Oddbins launches anti-Olympics campaign

Oddbins has launched an anti-Olympics campaign with censored posters and discounts for customers wearing Nike, paying with Mastercard and carrying an iPhone.

According to The Drum, anyone who goes into an Oddbins branch wearing Nike trainers, with a set of Vauxhall car keys, a RBS MasterCard, an iPhone, a bill from British Gas and a receipt for a Pepsi bought at KFC will receive 30% off their purchase.

Ayo Akintola, managing director at Oddbins, said: “The London Olympics is a once-in-a-lifetime opportunity for the whole of the UK’s business community to come together to support our fantastic athletes and celebrate an awe-inspiring festival of sport.

“But thanks to LOCOG (London Organising Committee of the Olympic and Paralympic Games), any business without the tens of millions of pounds required to join the cabal of multinational brand partners for the Games are reduced to the status of beggars on the gilded streets of the Olympic movement.

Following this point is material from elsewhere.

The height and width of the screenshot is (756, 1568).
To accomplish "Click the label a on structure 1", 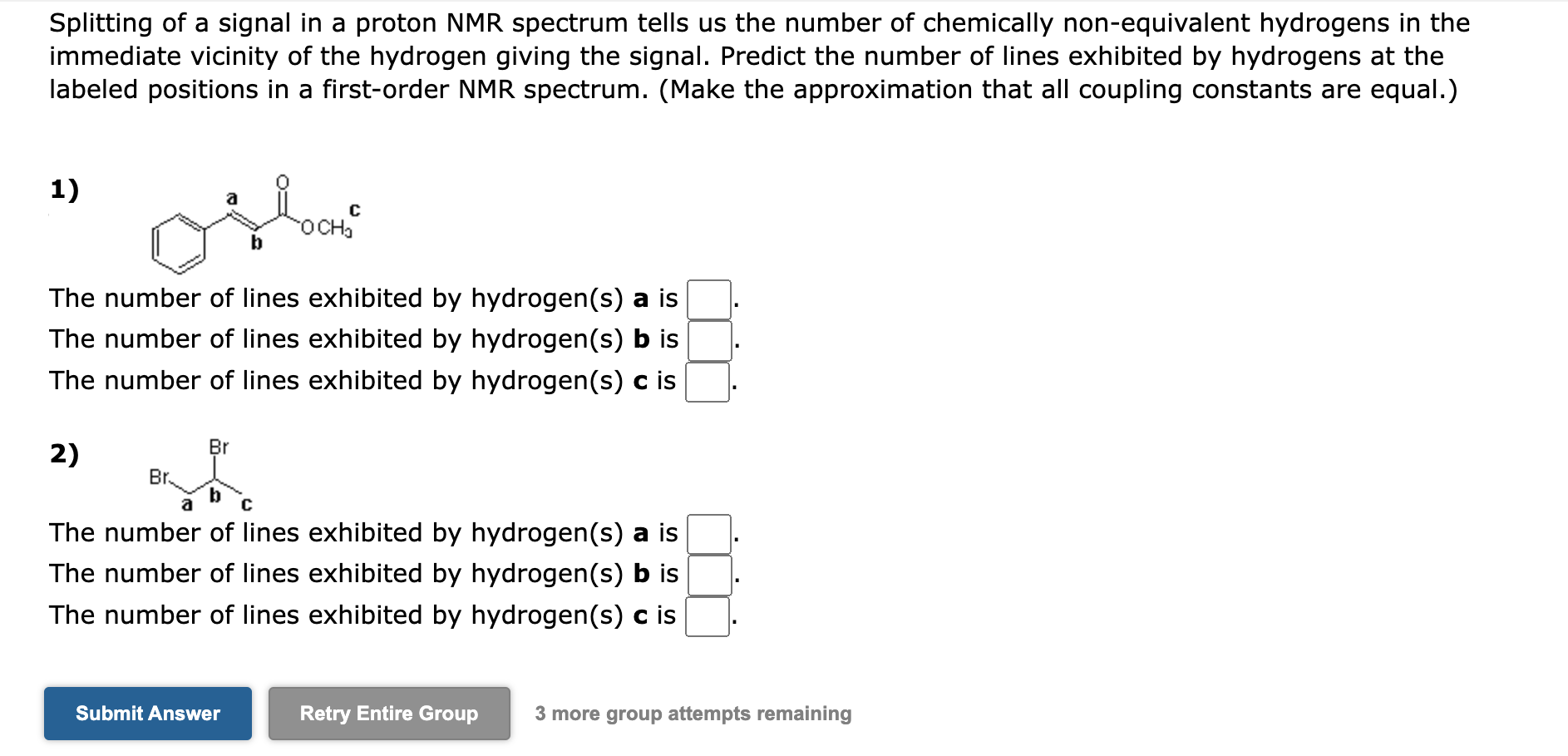I will click(232, 197).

“We have taken steps to ensure our planned window displays do not flout any of these asinine rules, but we are doing this primarily to highlight the absurdity of the fact that the British people – who are paying for these games – are at the same time being subject to ridiculous rules.”

A suit hire shop in Surbiton has also created its own Olympic marketing that gets around the rules – pictured below – which has generated lots of publicity on Twitter.

However, writing for Newsline, City A.M.’s managing editor Marc Sidwell defends the rules protecting Olympic sponsors, saying that while they may seems petty from the outside, they matter.

“The companies involved in supporting the Games, whether on a national level or as worldwide sponsors, have made large commitments over many years, providing a vital stream of revenue and expertise that helps keep the Olympics alive. It’s important that the investment they have made now buys them the exclusivity and high profile that was promised in return”.